- Born: 28 October 1989 (age 36) London, United Kingdom
- Citizenship: Ugandan
- Education: Hult International Business School Keele University
- Occupation: Chief of Staff The Simba Group
- Known for: Forbes 30 Under 30

= Nataliey Bitature =

Ugandan entrepreneur and executive (born 1989)

Nataliey Bitature (born 28 October 1989) is a Ugandan entrepreneur and executive who is Chief of Staff at The Simba Group. Bitature was named in a Forbes 30 Under 30 list in 2015 and is the daughter of Patrick Bitature, one of the richest people in Uganda.

==Early life and education ==
Nataliey was born on 28 October 1989 to Patrick Bitature and Carol Bitature.

She earned her undergraduate degree in Business Management and Education Studies at Keele University from 2010–2013. In 2014, Nataliey then joined the London School of Business and Finance (LSBF) for Emerging Leaders Programme which lasted four months and subsequently obtained a Master’s in Social Entrepreneurship at Hult International Business School (from 2015–2016).

==Career==
Bitature worked as a Chief Business Development Officer at Tateru Properties, an intern in Investment Banking at Stanbic Bank Uganda Limited, Uganda, and as a Business Development Associate Chapter Ten, Uganda.

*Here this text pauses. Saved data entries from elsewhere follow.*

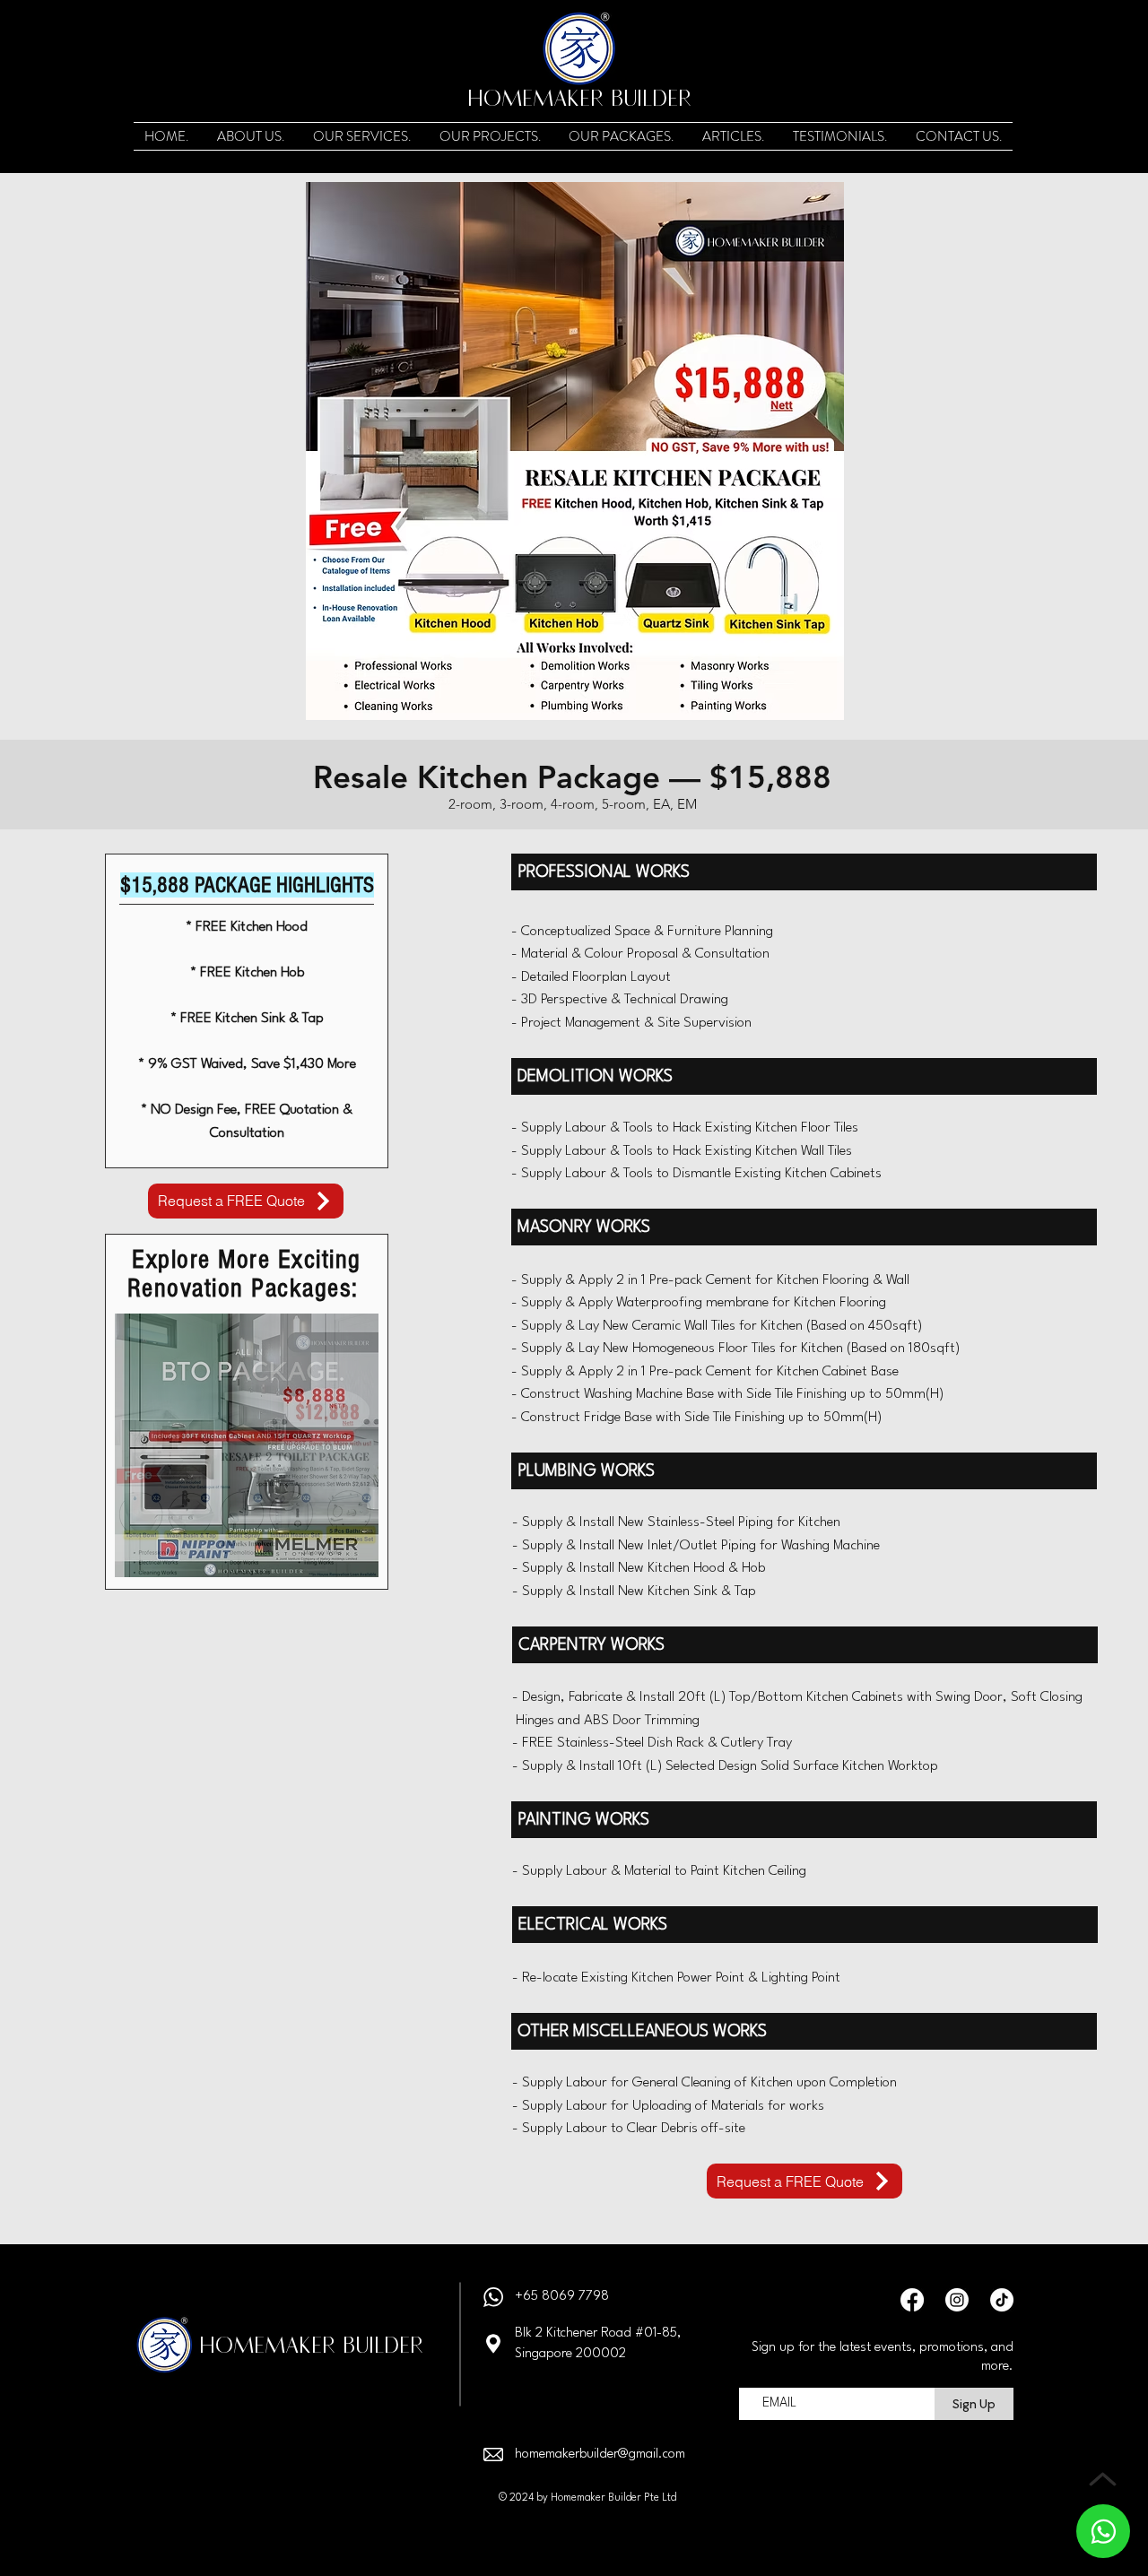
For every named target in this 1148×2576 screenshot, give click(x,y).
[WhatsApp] (1103, 2531)
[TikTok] (1001, 2299)
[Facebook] (912, 2299)
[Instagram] (957, 2299)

Bitature, Keisuke Kubota and Manon Lavaud co-founded Musana Carts in San Francisco (Musana means 'Sunlight' in her native language, Runyakitara). The company provides street vendors with solar-powered carts. The main market is Ugandan street food traders, who are about 80% women according to Bitature. The street carts are equipped with a battery backup and light, so they can be used at night. Musana Carts has a relationship with Kampala Capital City Authority and all carts are pre-registered to legally operate within the city. The company offers microfinancing services for those who cannot afford to buy a cart outright, as well as training on food processing and safety. Each carts costs about $400.

Nataliey Bitature is the Chief of Staff of Protea Hotel Naguru, Skyz.

Nataliey also co-founded two service businesses in Kampala.

== Additional affiliations and memberships ==
Bitature is the director of Project 500K, which is a youth empowerment programme aimed at helping young Ugandans become entrepreneurs.

==Awards and achievements==
The World Economic Forum named Bitature as one of the Top 5 African Innovators in 2016. Bitature was a top contender for a US $1 million prize in the Hultz prize competition. Nataliey was named among Forbes 30 Under 30 in 2018. She also won a Young Achievers Award in 2018 for the Business category.

== Personal life ==
Bitature holds both British and Ugandan citizenship.